不大認識這位七十歲的黑人女作家。只是想,她剛獲頒法國文化部榮譽獎章,人在歐洲的你大概會有些想法的。這世界最簡單的邏輯大致是這樣的:一個黑人,活在白人宰制的世界;一個女人,活在父權宰制的社會;一個邊緣族裔,活在主流文化的中心……等等。但這樣的陳述究竟表達了多大程度的真實性呢?誰知道。
已故的馮內果(Kurt Vonnegut)曾經跟他的作家朋友開了這樣的玩笑:一個作家如果要出名,只有兩個選擇:得獎或者自殺。這個時候,文學界還在討論著東妮.莫里森在十多年前獲領諾貝爾文學獎是否實至名歸,此刻她再次成為新聞人物了。然後呢?她會像索因卡(Wole Soyinka)、馬福茲(Nagib Mahfuz)或西蒙(Claude Simon)……等等,出名了一陣子,便被人遺忘了。

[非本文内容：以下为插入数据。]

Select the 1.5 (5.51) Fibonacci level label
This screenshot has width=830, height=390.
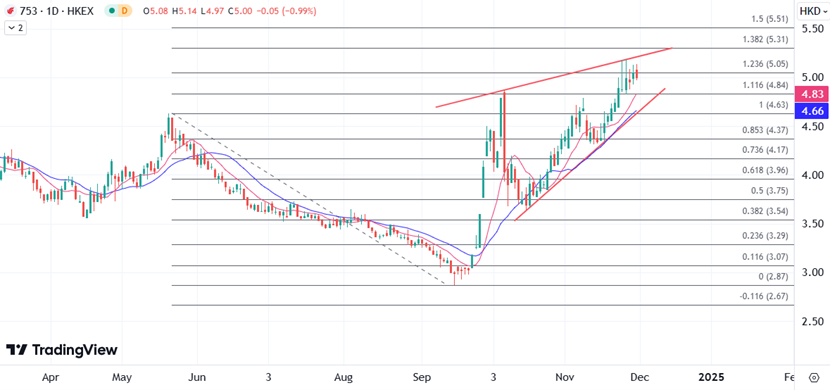[770, 19]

我們至少要承認,這個表面喧嘩的世界,其實是十分冷酷的。於是,漸覺煩厭了。有時覺得Cinderella和青蛙王子一樣可憐,旁觀者只是在有了結局之後,才想知道多一點關於他們的故事。就好比剛才近乎徒勞的尋找,就好比一本可能存在也可能不存在、可能寄出了也可能從沒寄出過的書。然後天亮了,該好好睡一覺了。
一覺醒來,找不到《寵兒》,卻找到馮內果在《戲法》(Hocus Pocus),那是兩本毫無關係的書。可又不完全是毫無關係。
《戲法》說:在世界總有一天會去到終結時,遲或早,都要來,但並不是他寫故事的那一年,以及他寫故事的前一年……馮內果設想,故事發生在2001年,美國國旗已經插在火星上了。但他回憶起一件往事,一個人死了,那是1926年,那時他是負十四歲(他——故事的主角,生於1940年,在1926年,還差十四年才出生)。但不要以為那是一個科幻故事,一點也不科幻呢。
馮內果只是設法把故事寫得有趣,在趣味中輕輕地觸及生命的傷口,然後漫不經心地說個黑色笑話,又掉頭去開始生命的另一個片段,尋找另一段趣味以及趣味底裡的悲哀……與其說那是一段略為瘋狂的未來,或者那是一段充滿無奈的過去,倒不如說,那是一段無所適從的「當下」。
「當卞」原來是最最最重要的。到了最後,馮內果叫我們做一些不算深奧的算式,開方、不斷地減(減一百次、夠了沒有?),然後是一些形而上的加數……等等。他只不過是要說這樣的一句話:「只是因為我們能夠閱讀和書寫和做一點點算術,那並不等於我們因此便可以征服整個宇宙。」
就是那麼簡單的一句話而已。那可不是什麼偉大的思想。可是,很多年來一直有人不再活在這本來並不深奧的世界了,到臨終的一刻,還不知道自己原來是那麼無知的。
近些日子,每天都在讀小說學英文,一個生字一個生字的做筆記,那是由於——不想說了,真有點難為情。只是想,有生之年,原來還有很多東西可以終身學習的。